* [INFORMATION GIVEN]
┌──
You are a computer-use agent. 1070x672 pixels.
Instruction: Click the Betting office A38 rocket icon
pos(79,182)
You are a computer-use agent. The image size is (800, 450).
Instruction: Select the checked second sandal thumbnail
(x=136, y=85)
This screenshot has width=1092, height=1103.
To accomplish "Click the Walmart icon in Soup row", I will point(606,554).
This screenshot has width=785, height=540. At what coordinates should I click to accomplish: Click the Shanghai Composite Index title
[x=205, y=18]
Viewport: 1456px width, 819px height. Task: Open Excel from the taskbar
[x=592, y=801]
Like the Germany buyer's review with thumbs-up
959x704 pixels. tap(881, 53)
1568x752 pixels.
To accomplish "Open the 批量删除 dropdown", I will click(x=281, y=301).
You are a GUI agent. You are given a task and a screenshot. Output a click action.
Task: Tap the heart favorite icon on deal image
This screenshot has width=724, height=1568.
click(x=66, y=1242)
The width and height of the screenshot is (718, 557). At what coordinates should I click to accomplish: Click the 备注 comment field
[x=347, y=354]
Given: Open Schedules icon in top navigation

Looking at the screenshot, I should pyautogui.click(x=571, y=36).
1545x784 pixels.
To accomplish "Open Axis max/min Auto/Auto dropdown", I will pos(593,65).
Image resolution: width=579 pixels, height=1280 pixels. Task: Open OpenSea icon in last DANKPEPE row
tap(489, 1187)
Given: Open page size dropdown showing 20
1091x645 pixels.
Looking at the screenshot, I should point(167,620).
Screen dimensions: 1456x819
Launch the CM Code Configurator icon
└──
* [OBJECTIVE] Reproduce the data above line for line, with no changes.

* [THE RESULT]
You are a computer-use agent. 1070x672 pixels.
Instruction: Click the Betting office A38 rocket icon
pos(79,182)
You are a computer-use agent. The image size is (800, 450).
Instruction: Select the checked second sandal thumbnail
(x=136, y=85)
This screenshot has width=1092, height=1103.
To accomplish "Click the Walmart icon in Soup row", I will point(606,554).
This screenshot has width=785, height=540. At what coordinates should I click to accomplish: Click the Shanghai Composite Index title
[x=205, y=18]
Viewport: 1456px width, 819px height. Task: Open Excel from the taskbar
[x=592, y=801]
Like the Germany buyer's review with thumbs-up
959x704 pixels. tap(881, 53)
1568x752 pixels.
To accomplish "Open the 批量删除 dropdown", I will click(x=281, y=301).
You are a GUI agent. You are given a task and a screenshot. Output a click action.
Task: Tap the heart favorite icon on deal image
This screenshot has width=724, height=1568.
click(x=66, y=1242)
The width and height of the screenshot is (718, 557). At what coordinates should I click to accomplish: Click the 备注 comment field
[x=347, y=354]
Given: Open Schedules icon in top navigation

Looking at the screenshot, I should pyautogui.click(x=571, y=36).
1545x784 pixels.
To accomplish "Open Axis max/min Auto/Auto dropdown", I will pos(593,65).
Image resolution: width=579 pixels, height=1280 pixels. Task: Open OpenSea icon in last DANKPEPE row
tap(489, 1187)
Given: Open page size dropdown showing 20
1091x645 pixels.
Looking at the screenshot, I should point(167,620).
Screen dimensions: 1456x819
Launch the CM Code Configurator icon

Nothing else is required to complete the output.